Square Enix ha publicado los detalles financieros del año fiscal que se cerró el pasado 31 de marzo, registrando la compañía una caída tanto en ingresos como en beneficios.
Las ventas han bajado en un 9,8% con respecto al año anterior hasta los 147,5 millardos de yenes y los beneficios han bajado en un 20,9% hasta los 9,2 millardos de yenes.
Los principales problemas han surgido fuera de Japón, ya que en Norteamérica las ventas han bajado en un 45,7%, un 41,1% en Asia y un 35,3% en Europa, lo que contrasta con las públicas intenciones de Yoichi Wada, presidente de la compañía, de dar más atención a los mercados occidentales.
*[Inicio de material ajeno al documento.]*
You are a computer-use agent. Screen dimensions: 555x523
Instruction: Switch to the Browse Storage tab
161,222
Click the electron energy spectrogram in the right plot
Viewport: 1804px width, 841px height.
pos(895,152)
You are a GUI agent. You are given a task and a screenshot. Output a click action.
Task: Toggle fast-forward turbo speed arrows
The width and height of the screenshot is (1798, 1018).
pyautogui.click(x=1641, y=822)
Han destacado que Final Fantasy XI ya tiene medio millón de suscriptores, pero, sin embargo, los ingresos en los juegos en línea han bajado en un 11,4% hasta los 12 millardos de yenes, al igual que los juegos para teléfonos móviles, que han bajado un 15,3% hasta los 6,6 millardos de yenes. Los ingresos por recreativas han bajado un 8,7%, y el resto de divisiones (centradas especialmente en merchandising o juegos de cartas basados en títulos de la compañía, como Dragon Quest) han bajado sus ventas en un 0,4%. Los juegos de distribución tradicional sin online bajaron un 19% hasta los 41,6 millardos de yenes.
La compañía considera que ha sido un año de transición con fuerte inversión en investigación y tecnología, y esperan que para el total del presente año fiscal las ventas remonten un 8,5% hasta los 60 millardos de yenes con unos beneficios superiores en un 30,5% hasta los 12 millardos de yenes.